How to dynamically allocate a contiguous block of memory for a 2D array

Question

If I allocate a 2D array like this int a[N][N]; it will allocate a contiguous block of memory.

But if I try to do it dynamically like this :

<

Answer 1

You can treat dynamically allocated memory as an array of a any dimension by accessing it in strides:

int * a = malloc(sizeof(int) * N1 * N2 * N3);  // think "int[N1][N2][N3]"

a[i * N2 * N3 + j * N3 + k] = 10;              // like "a[i, j, k]"

Answer 2

The best way is to allocate a pointer to an array,

int (*a)[cols] = malloc(rows * sizeof *a);
if (a == NULL) {
    // alloc failure, handle or exit
}

for(int i = 0; i < rows; ++i) {
    for(int j = 0; j < cols; ++j) {
        a[i][j] = i+j;
    }
}

If the compiler doesn't support variable length arrays, that only works if cols is a constant expression (but then you should upgrade your compiler anyway).

Answer 3

You can typedef your array (for less headake) and then do something like that:

#include <stdlib.h>
#define N 10
typedef int A[N][N];
int main () {
  A a; // on the stack
  a[0][0]=1;
  A *b=(A*)malloc (sizeof(A)); // on the heap
  (*b)[0][0]=1;
}

Answer 4

Excuse my lack of formatting or any mistakes, but this is from a cellphone.

I also encountered strides where I tried to use fwrite() to output using the int** variable as the src address.
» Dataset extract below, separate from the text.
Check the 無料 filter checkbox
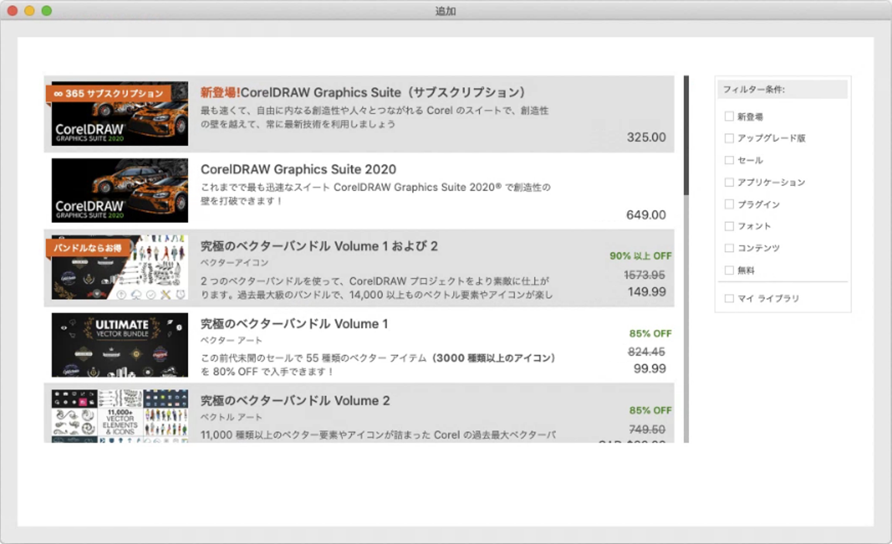 pos(729,270)
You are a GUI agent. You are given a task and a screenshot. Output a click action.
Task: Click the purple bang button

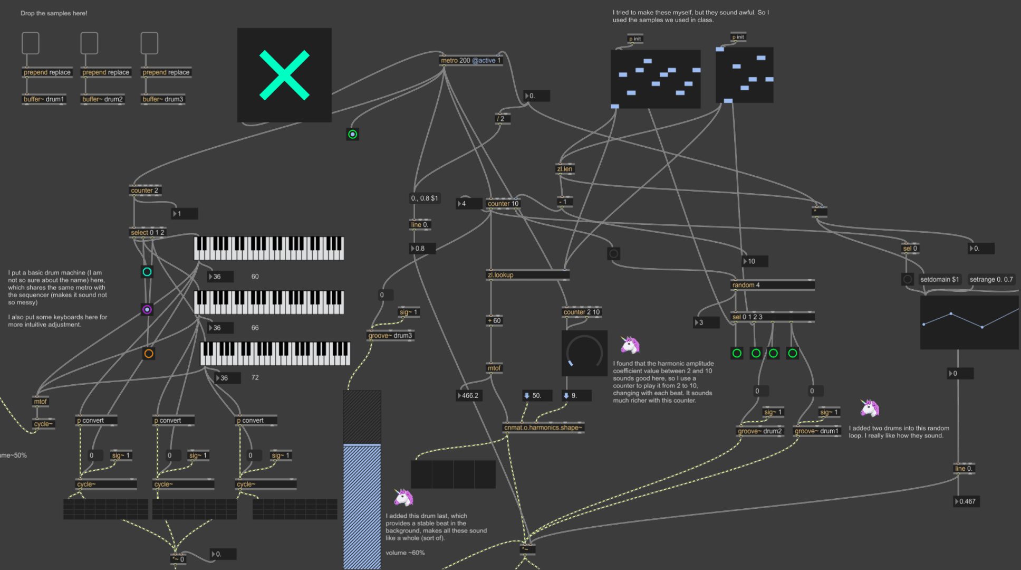(147, 310)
One solution was to make use of two malloc() invocations:

#define HEIGHT 16
#define WIDTH 16
.
.
.
//allocate
int** data = malloc(HEIGHT*sizeof(int**));
int* realdata = malloc(HEIGHT*WIDTH*sizeof(int));
//manually index
for(int i = 0;i<HEIGHT;i++)
 data[i]=&realdata[i*WIDTH];

//populate
int idx = 0;
for(int i=0; i < HEIGHT; i++)
 for(int j=0; j < WIDTH; j++)
  data[i][j]=idx++;

//select
int idx=0;
for(int i=0; i < HEIGHT; i++){
 for(int j= 0; j < WIDTH; j++)
  printf("%i, ", data[i][j]);
 printf("/n");
}

//deallocate
.
.
.

Answer 5

If your array dimensions are known at compile time:

#define ROWS ...
#define COLS ...

int (*arr)[COLS] = malloc(sizeof *arr * ROWS);
if (arr) 
{
  // do stuff with arr[i][j]
  free(arr);
}

If your array dimensions are not known at compile time, and you are using a C99 compiler or a C2011 compiler that supports variable length arrays:

size_t rows, cols;
// assign rows and cols
int (*arr)[cols] = malloc(sizeof *arr * rows);
if (arr)
{
  // do stuff with arr[i][j]
  free(arr);
}

If your array dimensions are not known at compile time, and you are not using a C99 compiler or a C2011 compiler that supports variable-length arrays:

size_t rows, cols;
// assign rows and cols
int *arr = malloc(sizeof *arr * rows * cols);
{
  // do stuff with arr[i * rows + j]
  free(arr);
}

Answer 6

Say you want to dynamically allocate a 2-dimensional integer array of ROWS rows and COLS columns. Then you can first allocate a continuous chunk of ROWS * COLS integers and then manually split it into ROWS rows. Without syntactic sugar, this reads

int *mem = malloc(ROWS * COLS * sizeof(int));
int **A = malloc(ROWS * sizeof(int*));
for(int i = 0; i < ROWS; i++) 
   A[i] = mem + COLS*i;
// use A[i][j]

and can be done more efficiently by avoiding the multiplication,

int *mem = malloc(ROWS * COLS * sizeof(int));
int **A = malloc(ROWS * sizeof(int*));
A[0] = mem;
for(int i = 1; i < ROWS; i++) 
   A[i] = A[i-1] + COLS;
// use A[i][j]

Finally, one could give up the extra pointer altogether,

int **A = malloc(ROWS * sizeof(int*));
A[0] = malloc(ROWS * COLS * sizeof(int));
for(int i = 1; i < ROWS; i++) 
   A[i] = A[i-1] + COLS;
// use A[i][j]

but there's an important GOTCHA! You would have to be careful to first deallocate A[0] and then A,

free(A[0]);
free(A);              // if this were done first, then A[0] would be invalidated

The same idea can be extended to 3- or higher-dimensional arrays, although the code will get messy.